Exercise: Your answer should be the lines below from the one with "The image size is (1172, 538)." to the one with "Open the USD", both included, given again exactly and with nothing added.

[Input material Boundary: Start]

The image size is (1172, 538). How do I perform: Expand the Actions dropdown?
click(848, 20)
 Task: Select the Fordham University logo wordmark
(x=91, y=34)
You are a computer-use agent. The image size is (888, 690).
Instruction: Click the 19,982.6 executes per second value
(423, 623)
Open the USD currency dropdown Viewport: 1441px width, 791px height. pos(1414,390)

[Input material Boundary: End]
[Input material Boundary: Start]

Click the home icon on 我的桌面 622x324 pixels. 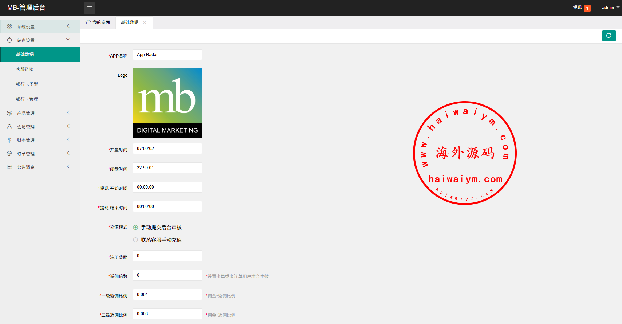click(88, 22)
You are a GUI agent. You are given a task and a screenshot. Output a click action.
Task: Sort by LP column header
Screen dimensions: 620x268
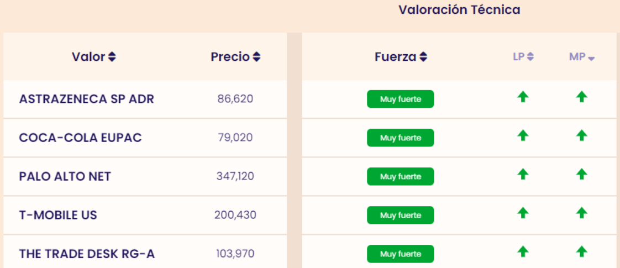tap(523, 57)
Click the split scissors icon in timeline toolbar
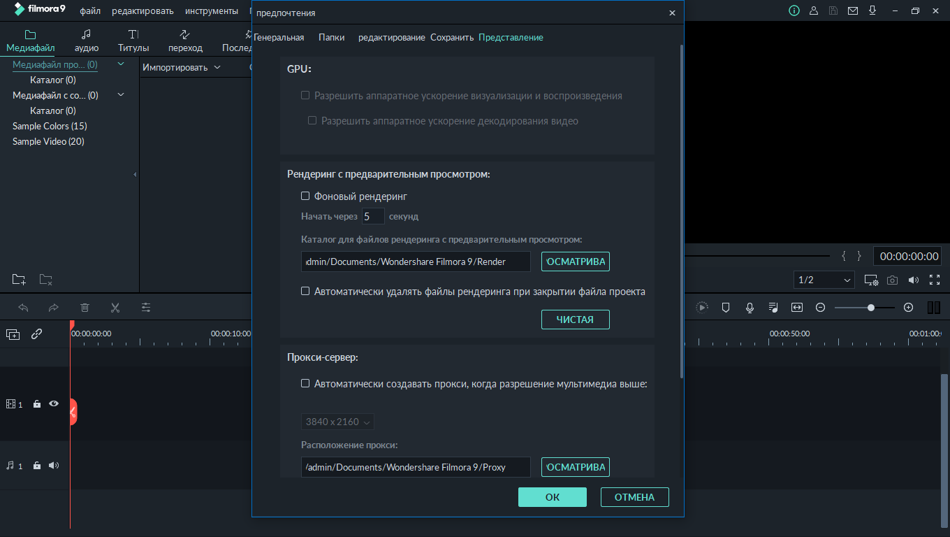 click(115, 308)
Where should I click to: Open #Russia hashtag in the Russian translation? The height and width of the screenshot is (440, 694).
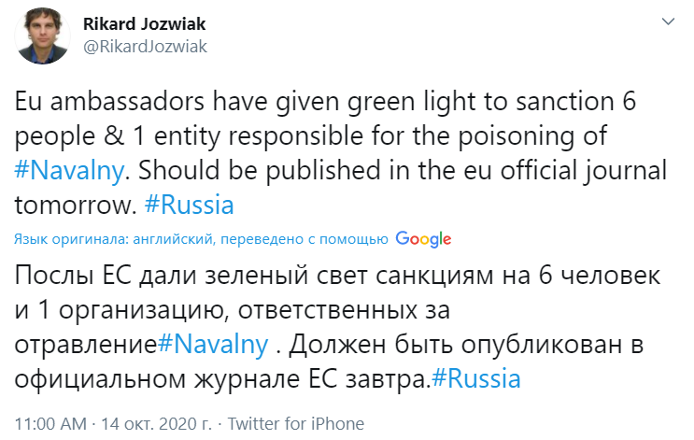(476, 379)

[Input material Boundary: End]
[Input material Boundary: Start]

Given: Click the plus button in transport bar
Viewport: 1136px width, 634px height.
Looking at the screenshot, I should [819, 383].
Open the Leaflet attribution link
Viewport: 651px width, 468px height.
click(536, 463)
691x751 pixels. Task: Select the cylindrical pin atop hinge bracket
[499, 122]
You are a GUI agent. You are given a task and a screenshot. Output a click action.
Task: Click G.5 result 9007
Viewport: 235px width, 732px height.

[Input material Boundary: End]

Expected answer:
The image size is (1172, 538). How do I perform: Expand the Actions dropdown?
click(848, 20)
 Task: Select the Fordham University logo wordmark
(x=91, y=34)
You are a computer-use agent. The image size is (888, 690).
Instruction: Click the 19,982.6 executes per second value
(423, 623)
Open the USD currency dropdown Viewport: 1441px width, 791px height. pos(1414,390)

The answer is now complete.